イヴァンの指摘はまさにその通りで、オレとしても過度に圧力をかけるようなことはしたくない。交渉は対等な立場で行うべきだ。
「や〜ぁだ〜! リアちゃんと一緒に行くったらいくのぉ!!」
手足をジタバタさせて抗議を続けるサキュバスに、オレは思わず頭を抱えた。
「子供みたいに地団駄踏んでも無理なもんは無理だし、ダメなもんはダメなの」
「うぅ……」
「護衛としてハンスについていってもらうから、それで我慢してくれよ。な?」
後方に控える戦闘執事が一礼するのを涙目で眺めやりながら、クラーラは口を尖らせている。

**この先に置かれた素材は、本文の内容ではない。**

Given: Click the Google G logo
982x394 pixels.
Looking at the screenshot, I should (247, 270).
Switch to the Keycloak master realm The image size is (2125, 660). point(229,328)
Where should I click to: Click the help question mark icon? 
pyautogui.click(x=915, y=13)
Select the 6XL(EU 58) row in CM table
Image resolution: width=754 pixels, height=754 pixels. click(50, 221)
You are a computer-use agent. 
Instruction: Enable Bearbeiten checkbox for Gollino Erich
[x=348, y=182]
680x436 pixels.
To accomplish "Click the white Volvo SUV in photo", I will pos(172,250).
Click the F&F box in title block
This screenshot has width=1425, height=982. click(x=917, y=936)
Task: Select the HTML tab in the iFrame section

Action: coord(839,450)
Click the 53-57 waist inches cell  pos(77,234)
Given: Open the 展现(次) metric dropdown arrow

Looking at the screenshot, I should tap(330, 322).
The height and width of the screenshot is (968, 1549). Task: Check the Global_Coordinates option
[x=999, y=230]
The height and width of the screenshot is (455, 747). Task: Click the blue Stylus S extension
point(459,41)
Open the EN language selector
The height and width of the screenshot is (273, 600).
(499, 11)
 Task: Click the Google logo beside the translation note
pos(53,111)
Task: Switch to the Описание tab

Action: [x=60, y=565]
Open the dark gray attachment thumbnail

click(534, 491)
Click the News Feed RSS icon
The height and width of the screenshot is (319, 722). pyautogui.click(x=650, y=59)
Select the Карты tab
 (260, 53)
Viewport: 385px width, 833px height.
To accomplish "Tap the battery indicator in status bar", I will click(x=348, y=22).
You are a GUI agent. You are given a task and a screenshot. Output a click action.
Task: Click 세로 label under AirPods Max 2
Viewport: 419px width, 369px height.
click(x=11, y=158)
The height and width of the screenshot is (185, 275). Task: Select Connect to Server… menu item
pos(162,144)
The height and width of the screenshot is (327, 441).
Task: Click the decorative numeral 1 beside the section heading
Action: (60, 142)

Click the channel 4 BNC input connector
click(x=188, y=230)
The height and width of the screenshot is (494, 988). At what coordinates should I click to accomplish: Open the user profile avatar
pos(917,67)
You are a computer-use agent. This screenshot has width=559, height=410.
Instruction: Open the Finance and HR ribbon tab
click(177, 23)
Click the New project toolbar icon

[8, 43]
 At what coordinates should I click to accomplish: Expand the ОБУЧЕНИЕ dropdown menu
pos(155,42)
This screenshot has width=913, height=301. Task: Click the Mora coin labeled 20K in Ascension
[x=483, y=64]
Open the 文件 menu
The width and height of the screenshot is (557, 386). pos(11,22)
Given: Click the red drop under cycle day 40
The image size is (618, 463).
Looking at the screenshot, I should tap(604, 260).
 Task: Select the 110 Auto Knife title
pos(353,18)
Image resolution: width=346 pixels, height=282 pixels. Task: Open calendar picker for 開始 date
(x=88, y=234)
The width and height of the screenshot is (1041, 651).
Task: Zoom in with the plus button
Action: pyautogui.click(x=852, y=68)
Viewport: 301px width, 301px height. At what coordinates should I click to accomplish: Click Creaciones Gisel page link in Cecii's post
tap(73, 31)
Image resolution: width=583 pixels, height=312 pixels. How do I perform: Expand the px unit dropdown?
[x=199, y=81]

「ハンスじゃリアちゃんの代わりにならないもん……。お風呂で背中を流しあったり、同じベッドでお互いの匂いに包まれながら眠ったりもできないじゃない……」
「ご要望とあらば、この爺めがお相手しますが……」
「ハンスは黙ってて!!」
くわっと目を見開きながら、キレッキレのいいツッコミを炸裂させるクラーラ。
一方、ものすごい剣幕で迫られたハンスは、微動だにすることもなく、これは失礼と静かに微笑んでいる。さすが伝説の執事、お嬢様の扱いには慣れているな。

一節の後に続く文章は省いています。